_Text extract:_
* * * * * * * * *

There have been a lot of movies featuring the LAPD, police corruption, racial tension and one rogue, heroic super-cop with the arrogant insistence on beating the system. You might think “Street Kings” – a crime caper featuring all of these things from the writer of “L.A. Confidential” – is just another ho-hum police drama, with all the ingenuity of a random episode of “24” circa Season 4. You’d be mostly right, but the film does manage to entertain despite its tired premise thanks to a few decent performances and a hell of a lot of shooting.

Keanu Reeves plays Tom Ludlow, an undercover LAPD detective who’s going through a tough time because of the recent passing of his wife. He’s still a very talented agent though, so his superior, Capt. Wander (Forest Whitaker, “The Last King of Scotland”), covers up for Ludlow’s missteps, which include drinking on the job, shooting criminals instead of handcuffing them and (possibly) being a racist.

Ludlow’s old partner, however, is troubled by his transgressions and calls on internal affairs to investigate Wander’s whole unit. And then the partner ends up dead – really, really dead. Like, 17-rounds-from-a-machine-gun dead. While Ludlow never liked the guy, his death presents a problem: Ludlow was at the scene of the crime and really doesn’t have an explanation as to why he couldn’t intervene. With the entire system bearing down on him, Ludlow decides the only solution is to find the true murderers, even if it means going beyond the law.

* * * * * * * * *

_What you should do:_ Copy out the whole "Street Kings" review above, word for word.

_Recorded data:_
* * * * * * * * *

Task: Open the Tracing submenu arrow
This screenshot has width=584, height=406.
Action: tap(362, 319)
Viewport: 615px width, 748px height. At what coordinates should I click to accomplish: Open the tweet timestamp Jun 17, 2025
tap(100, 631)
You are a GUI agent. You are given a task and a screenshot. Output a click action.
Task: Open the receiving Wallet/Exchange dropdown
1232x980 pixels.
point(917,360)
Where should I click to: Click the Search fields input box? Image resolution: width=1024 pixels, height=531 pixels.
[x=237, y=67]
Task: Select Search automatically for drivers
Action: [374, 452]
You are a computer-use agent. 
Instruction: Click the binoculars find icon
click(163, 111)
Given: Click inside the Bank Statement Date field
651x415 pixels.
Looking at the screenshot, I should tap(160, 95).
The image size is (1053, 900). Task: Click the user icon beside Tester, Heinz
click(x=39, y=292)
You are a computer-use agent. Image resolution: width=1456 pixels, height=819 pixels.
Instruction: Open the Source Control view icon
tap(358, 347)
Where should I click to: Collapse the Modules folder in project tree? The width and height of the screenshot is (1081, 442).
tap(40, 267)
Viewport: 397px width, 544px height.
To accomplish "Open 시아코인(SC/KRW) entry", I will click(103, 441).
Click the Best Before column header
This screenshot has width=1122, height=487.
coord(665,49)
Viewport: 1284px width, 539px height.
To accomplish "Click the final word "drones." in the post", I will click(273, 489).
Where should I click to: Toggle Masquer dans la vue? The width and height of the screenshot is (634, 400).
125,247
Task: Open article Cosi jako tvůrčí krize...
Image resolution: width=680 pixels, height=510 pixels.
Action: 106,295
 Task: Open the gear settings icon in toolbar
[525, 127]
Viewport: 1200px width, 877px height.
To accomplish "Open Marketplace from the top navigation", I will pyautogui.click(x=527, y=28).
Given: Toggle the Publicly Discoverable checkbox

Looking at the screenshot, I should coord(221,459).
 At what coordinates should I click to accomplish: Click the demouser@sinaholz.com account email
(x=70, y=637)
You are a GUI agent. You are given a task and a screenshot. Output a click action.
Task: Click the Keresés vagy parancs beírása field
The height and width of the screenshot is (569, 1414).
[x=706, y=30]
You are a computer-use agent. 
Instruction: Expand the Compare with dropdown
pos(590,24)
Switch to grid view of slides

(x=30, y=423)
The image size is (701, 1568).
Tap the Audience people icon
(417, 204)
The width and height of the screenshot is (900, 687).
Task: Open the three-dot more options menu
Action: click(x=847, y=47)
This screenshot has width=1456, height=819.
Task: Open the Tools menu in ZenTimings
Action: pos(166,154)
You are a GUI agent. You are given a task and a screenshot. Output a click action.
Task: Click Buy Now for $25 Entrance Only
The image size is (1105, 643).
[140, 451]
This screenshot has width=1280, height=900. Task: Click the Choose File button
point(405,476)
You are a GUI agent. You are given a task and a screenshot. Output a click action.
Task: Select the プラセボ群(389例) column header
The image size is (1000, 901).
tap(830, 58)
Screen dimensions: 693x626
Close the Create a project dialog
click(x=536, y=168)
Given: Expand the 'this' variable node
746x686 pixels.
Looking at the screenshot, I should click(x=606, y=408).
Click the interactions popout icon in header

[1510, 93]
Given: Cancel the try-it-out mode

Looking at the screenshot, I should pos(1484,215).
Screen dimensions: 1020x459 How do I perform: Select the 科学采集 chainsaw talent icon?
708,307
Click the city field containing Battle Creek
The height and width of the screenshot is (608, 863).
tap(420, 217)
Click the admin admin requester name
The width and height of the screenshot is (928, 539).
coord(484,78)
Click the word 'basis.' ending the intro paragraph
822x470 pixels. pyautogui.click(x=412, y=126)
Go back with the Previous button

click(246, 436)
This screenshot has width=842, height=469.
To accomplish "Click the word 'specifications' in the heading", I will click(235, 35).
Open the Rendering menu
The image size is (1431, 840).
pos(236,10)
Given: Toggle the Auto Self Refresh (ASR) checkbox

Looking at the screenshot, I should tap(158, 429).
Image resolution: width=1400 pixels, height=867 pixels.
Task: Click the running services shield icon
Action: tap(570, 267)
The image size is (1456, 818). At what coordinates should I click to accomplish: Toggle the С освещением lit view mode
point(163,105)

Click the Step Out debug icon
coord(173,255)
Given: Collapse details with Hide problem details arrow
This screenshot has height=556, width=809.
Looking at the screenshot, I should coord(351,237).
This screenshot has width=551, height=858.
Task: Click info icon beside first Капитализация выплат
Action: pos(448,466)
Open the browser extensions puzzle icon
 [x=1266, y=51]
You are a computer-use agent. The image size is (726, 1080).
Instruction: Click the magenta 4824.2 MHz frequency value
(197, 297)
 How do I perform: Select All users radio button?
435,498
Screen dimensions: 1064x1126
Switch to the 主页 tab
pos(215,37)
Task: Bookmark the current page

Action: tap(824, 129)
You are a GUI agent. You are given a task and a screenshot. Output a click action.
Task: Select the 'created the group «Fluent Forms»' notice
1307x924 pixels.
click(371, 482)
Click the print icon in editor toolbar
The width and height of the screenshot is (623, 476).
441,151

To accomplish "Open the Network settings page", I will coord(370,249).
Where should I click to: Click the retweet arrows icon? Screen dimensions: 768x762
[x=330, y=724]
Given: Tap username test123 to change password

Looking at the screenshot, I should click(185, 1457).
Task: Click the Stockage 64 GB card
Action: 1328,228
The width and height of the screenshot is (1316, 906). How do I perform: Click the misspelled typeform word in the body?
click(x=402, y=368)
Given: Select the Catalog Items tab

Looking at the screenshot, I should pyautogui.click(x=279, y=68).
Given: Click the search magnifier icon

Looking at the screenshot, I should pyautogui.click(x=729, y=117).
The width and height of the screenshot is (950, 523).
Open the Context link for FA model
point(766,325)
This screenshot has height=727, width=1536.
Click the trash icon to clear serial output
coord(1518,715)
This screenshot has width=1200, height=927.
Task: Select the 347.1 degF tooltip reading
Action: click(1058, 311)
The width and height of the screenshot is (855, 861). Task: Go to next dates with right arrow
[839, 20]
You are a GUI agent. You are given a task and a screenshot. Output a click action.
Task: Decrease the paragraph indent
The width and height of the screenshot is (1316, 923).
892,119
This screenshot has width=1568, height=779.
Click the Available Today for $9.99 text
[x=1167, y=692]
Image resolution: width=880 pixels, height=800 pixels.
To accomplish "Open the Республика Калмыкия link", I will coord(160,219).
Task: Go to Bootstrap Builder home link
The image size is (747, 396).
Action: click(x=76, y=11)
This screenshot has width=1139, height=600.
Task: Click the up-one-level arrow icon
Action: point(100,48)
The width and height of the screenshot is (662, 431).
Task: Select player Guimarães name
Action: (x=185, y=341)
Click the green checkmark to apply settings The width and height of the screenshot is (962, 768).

* * * * * * * * *

_Solution:_
There have been a lot of movies featuring the LAPD, police corruption, racial tension and one rogue, heroic super-cop with the arrogant insistence on beating the system. You might think “Street Kings” – a crime caper featuring all of these things from the writer of “L.A. Confidential” – is just another ho-hum police drama, with all the ingenuity of a random episode of “24” circa Season 4. You’d be mostly right, but the film does manage to entertain despite its tired premise thanks to a few decent performances and a hell of a lot of shooting.

Keanu Reeves plays Tom Ludlow, an undercover LAPD detective who’s going through a tough time because of the recent passing of his wife. He’s still a very talented agent though, so his superior, Capt. Wander (Forest Whitaker, “The Last King of Scotland”), covers up for Ludlow’s missteps, which include drinking on the job, shooting criminals instead of handcuffing them and (possibly) being a racist.

Ludlow’s old partner, however, is troubled by his transgressions and calls on internal affairs to investigate Wander’s whole unit. And then the partner ends up dead – really, really dead. Like, 17-rounds-from-a-machine-gun dead. While Ludlow never liked the guy, his death presents a problem: Ludlow was at the scene of the crime and really doesn’t have an explanation as to why he couldn’t intervene. With the entire system bearing down on him, Ludlow decides the only solution is to find the true murderers, even if it means going beyond the law.